I'd rather believe that some exchanges fake volumes (and they do) instead. I think your fear is way more possible with
companies like PayPal selling coins they never let you withdraw.
Here's how exchange orders look:
-> BTC/USD pair is listed on Exchangeus. You are the first to sign up there and deposit your 1 BTC. You place a sell order: 1 BTC for $2k. Alice comes up and wants to purchase BTC but your order is the only one that exists on Exchangeus. Alice deposits $2k through her bank account and places a buy order, filling up your sell order entirely.
-> Bob comes up and decides he doesn't want to sell at $2k because he thinks 1 BTC at $2k is cheap. Bob has 10 BTC in his personal wallet. He deposits his 10 BTC on Exchangeus and places an order for $100k per coin. There goes a sell order worth $1M.
But just because Bob wants to sell at $100k per coin does not mean BTC will ever touch that price. Perhaps by the time Bob remembers he placed a sell order, Bitcoin will in fact drop to the floor and be worth $0.01 per coin. Bob's sell order still remains alive though. Although Bitcoin's fully dilluted market cap is now worth $210k, Bob's order is still worth $1M. He's still waiting for it to be fulfilled, yet that does not mean it will ever happen.
You see this happening with a lot of shitcoins. Some people have extraordinary hopes that someone will accidentally sell their shitcoin at astronomical prices. And sometimes..
this really happens!
Let's say you and Alice go over Exchangeus again.

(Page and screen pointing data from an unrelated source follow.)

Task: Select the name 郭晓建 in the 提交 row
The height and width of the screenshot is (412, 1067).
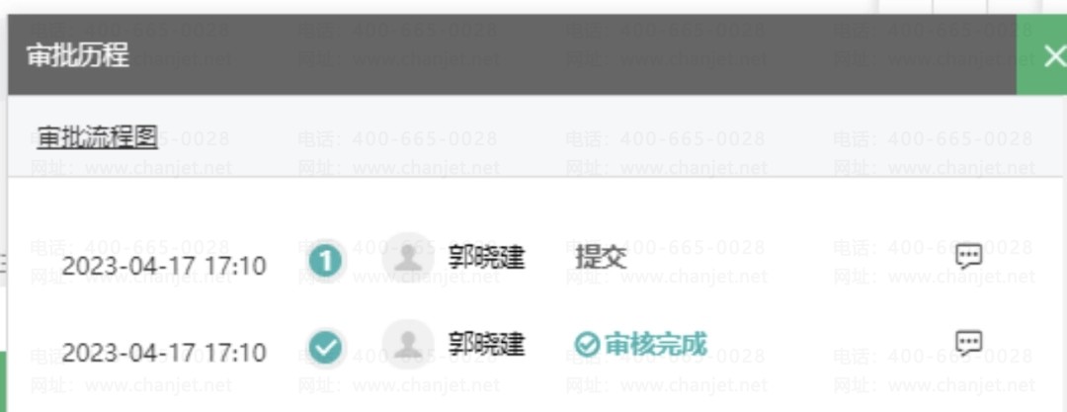Action: click(486, 258)
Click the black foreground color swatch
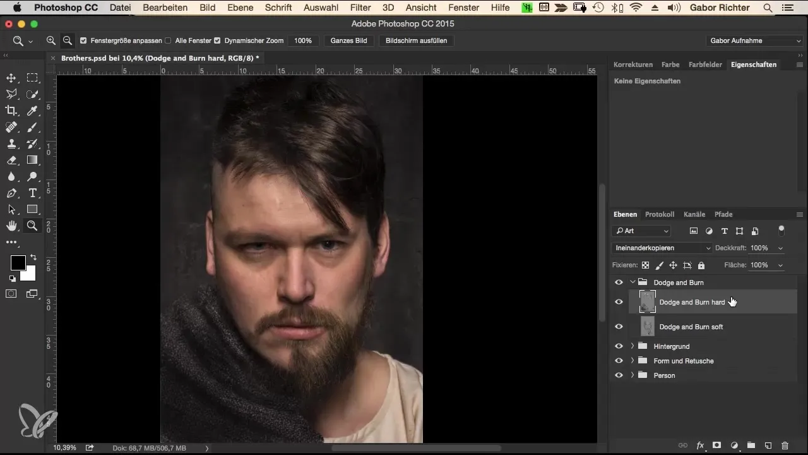This screenshot has height=455, width=808. [x=18, y=263]
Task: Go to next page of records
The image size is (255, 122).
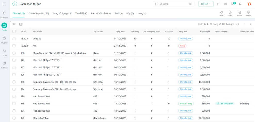Action: (x=250, y=24)
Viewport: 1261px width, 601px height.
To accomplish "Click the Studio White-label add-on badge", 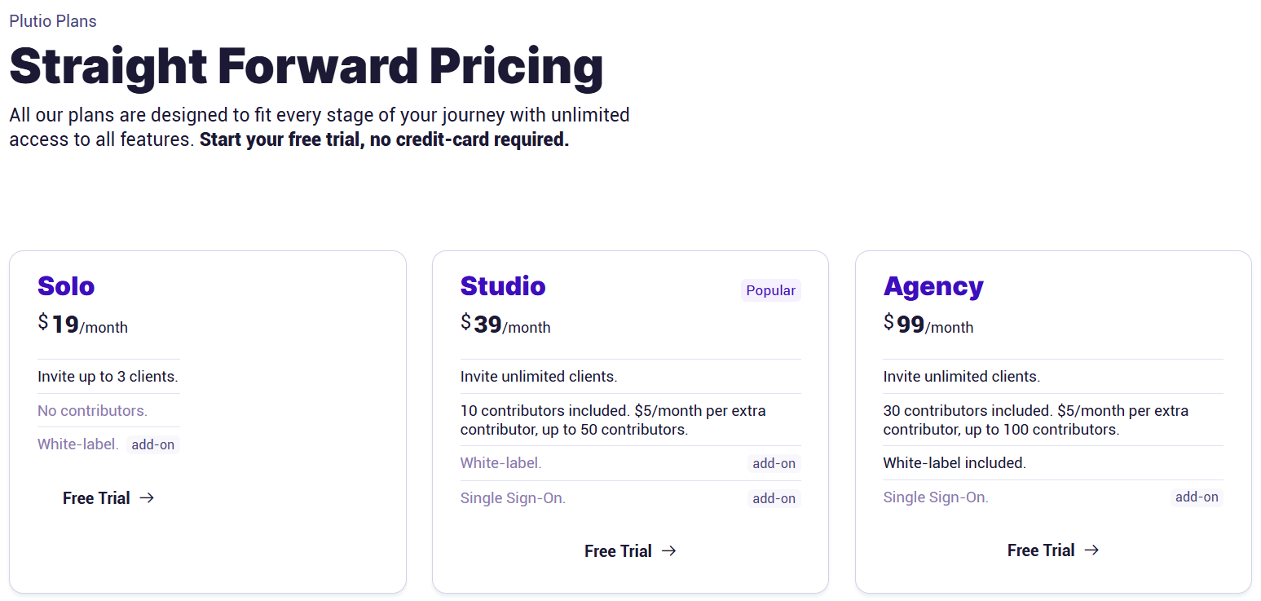I will click(x=774, y=464).
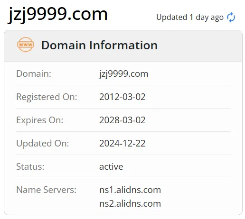Click name server ns2.alidns.com
The height and width of the screenshot is (219, 245).
130,203
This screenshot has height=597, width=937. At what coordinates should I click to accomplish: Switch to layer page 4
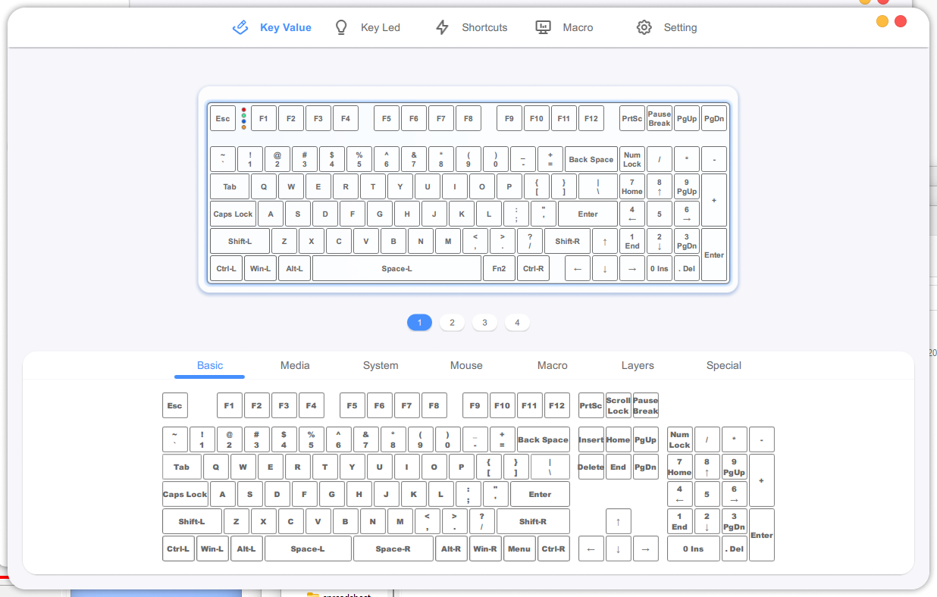517,323
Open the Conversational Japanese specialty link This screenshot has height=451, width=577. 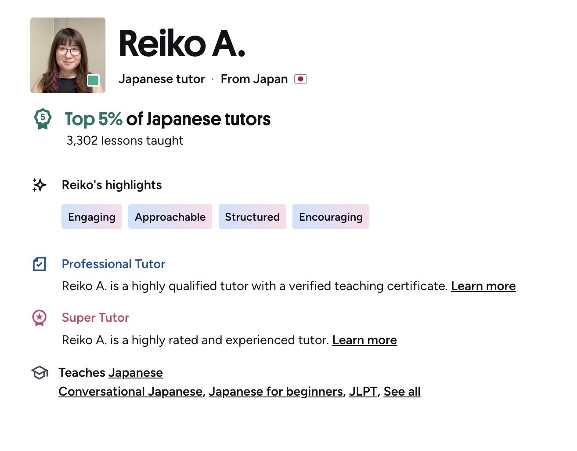coord(130,392)
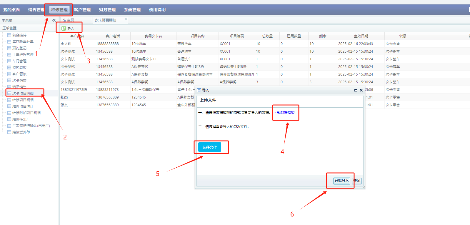The image size is (470, 225).
Task: Open the 财务管理 top menu
Action: pos(107,10)
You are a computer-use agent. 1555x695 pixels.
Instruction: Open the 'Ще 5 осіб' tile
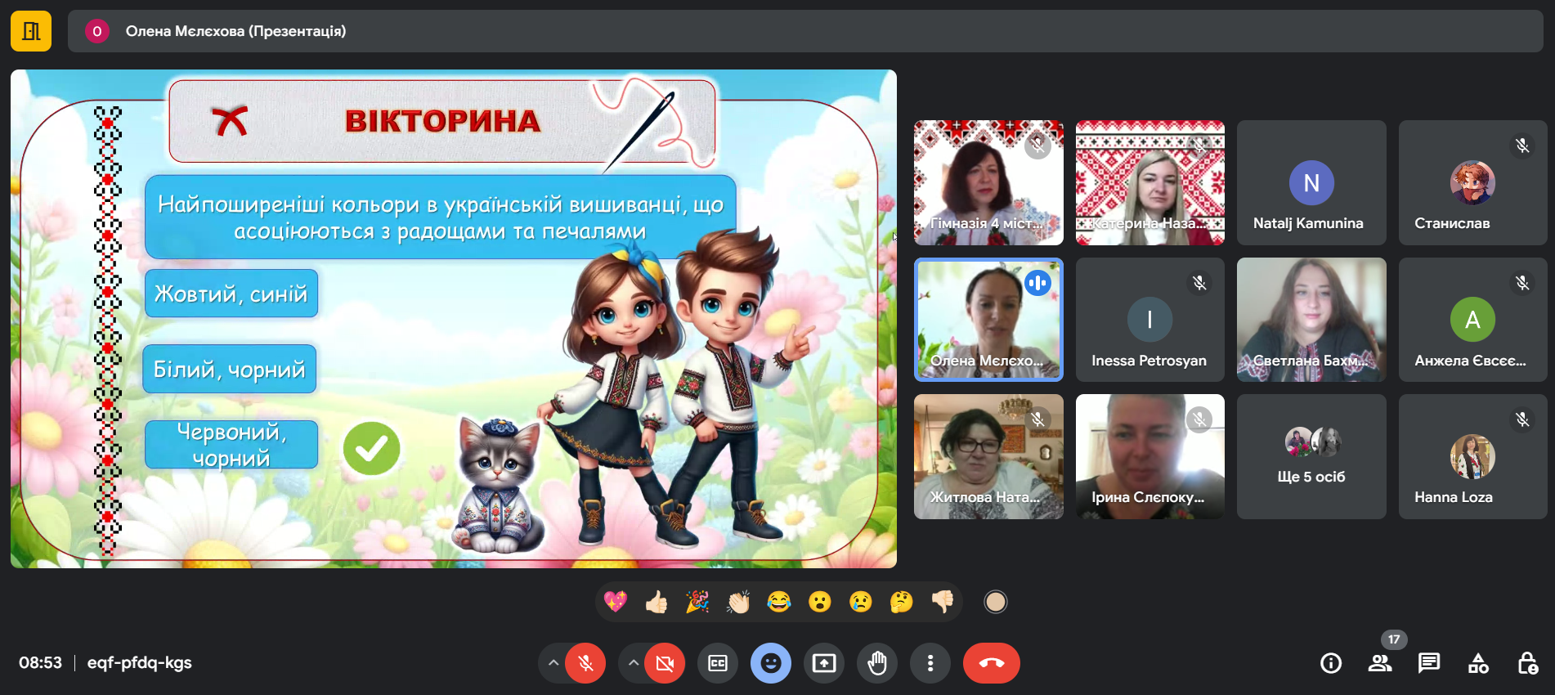pos(1311,456)
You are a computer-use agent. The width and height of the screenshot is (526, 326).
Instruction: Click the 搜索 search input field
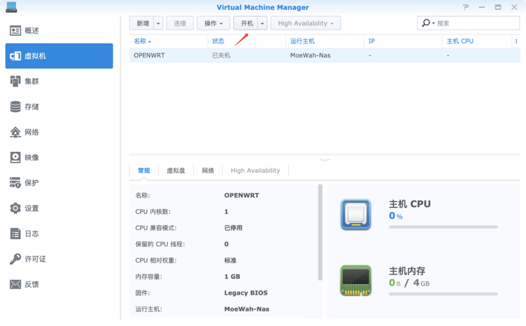[x=476, y=23]
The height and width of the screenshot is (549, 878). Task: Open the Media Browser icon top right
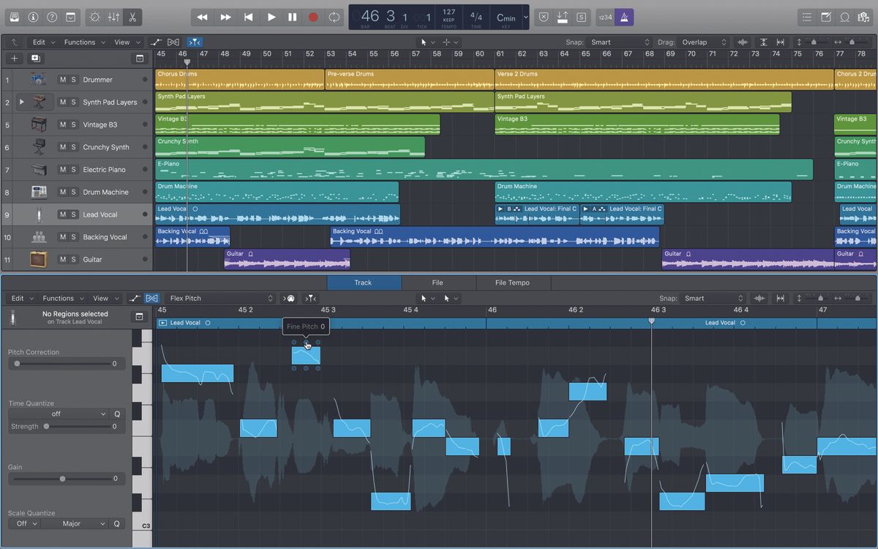click(863, 17)
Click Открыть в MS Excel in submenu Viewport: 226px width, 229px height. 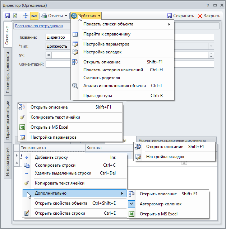point(158,214)
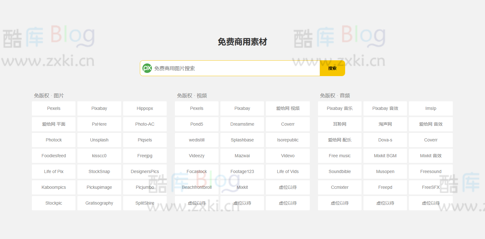Open the Unsplash link

(x=99, y=140)
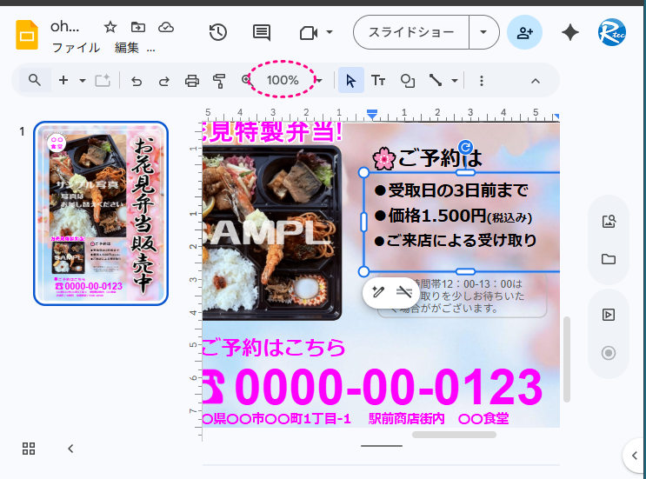Click the share people icon
The height and width of the screenshot is (479, 646).
[x=524, y=33]
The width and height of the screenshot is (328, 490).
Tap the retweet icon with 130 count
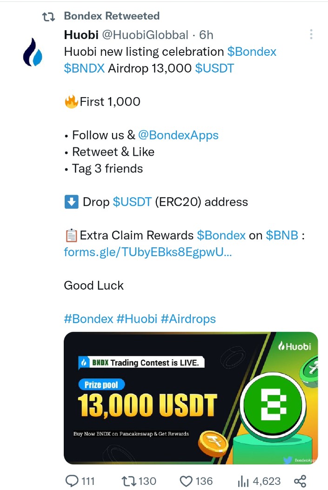click(128, 481)
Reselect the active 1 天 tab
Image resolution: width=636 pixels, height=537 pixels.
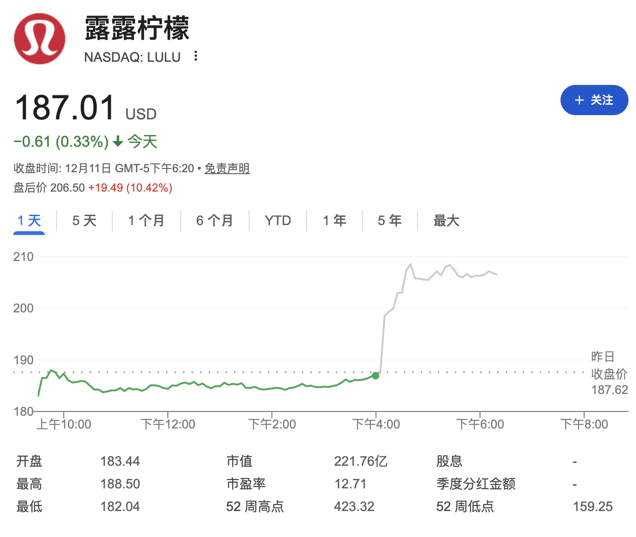click(x=29, y=220)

You are the only Bitcoin traders there. Suddenly, you start continuously buying & reselling 1 BTC a hundred thousand times between each other. The volume you create is worth 100k BTC, but the reality is.. just a single coin has been moved. Although the volume is that high, it does not mean this many coins have been moved around.
Thank you for your examples but I don't talk about the sell order's worth. I say that how can we see 14M coin supply at he sell orders when the circulating supply of Xcoin is 10M?